Autofair argues that the Amendment is remedial and should apply retrospectively because it merely supplements the existing fee statute by providing a definition of the term “chargeback.” AHM counters that the Amendment is substantive and applies only prospectively because, by defining “chargeback” to include both a manufacturer’s drawing of funds and announcement of an intention to draw funds, it expands the scope of conduct that violates the Dealership Act. To determine whether the Amendment adversely affects AHM’s substantive rights, we compare AHM’s rights under the Dealership Act before and after the Amendment became effective. If the application of the Amendment creates a new disability in respect to past transactions, the Amendment affects substantive rights and may not be applied retrospectively.
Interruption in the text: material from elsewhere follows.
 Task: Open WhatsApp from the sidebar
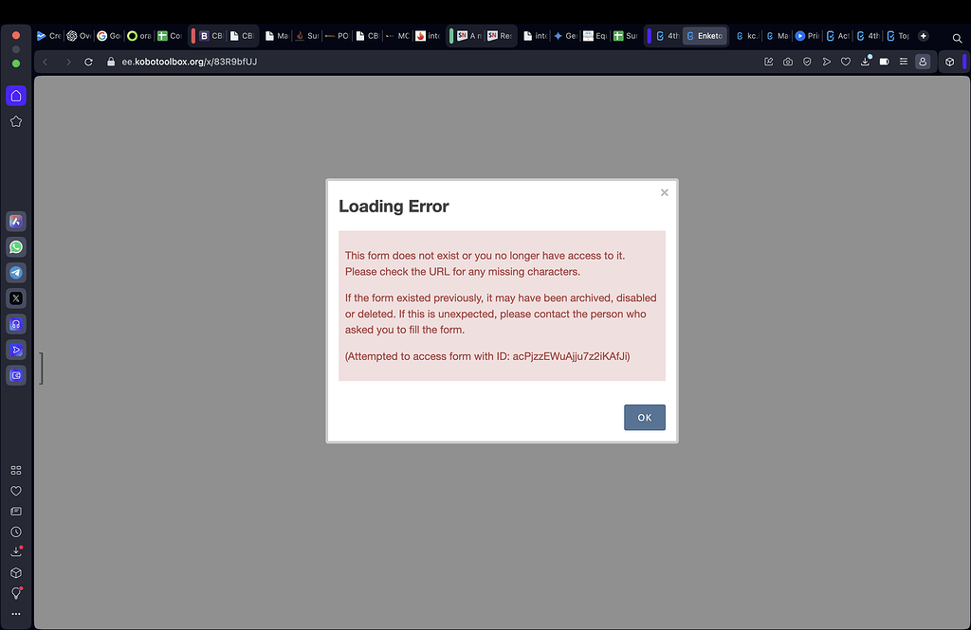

See Lessard v. City of Manchester Fire Dep’t, 118 N.H. 43, 47 (1978) (an amendment should not be applied retrospectively “so as to create a new obligation, impose a new duty or attach a new disability in respect to past transactions” (quotation omitted)); see also Martin v. Pat’s Peak, 158 N.H. 735, 737, 742-43 (2009) (holding that even when legislature only sought to clarify a statutory ambiguity by defining a term, the amendment applied prospectively because the clarified intent was not clearly expressed in original version of the statute).

Resolving this issue requires us to interpret the Dealership Act. In the instant case, if AHM could propose chargebacks without violating the Dealership Act prior to the Amendment, but the Amendment now prohibits those same proposed chargebacks, then the Amendment has placed a new disability upon AHM and it may not be applied retrospectively. “The interpretation of a statute is a question of law, which we review de novo.” State Employees’ Assoc.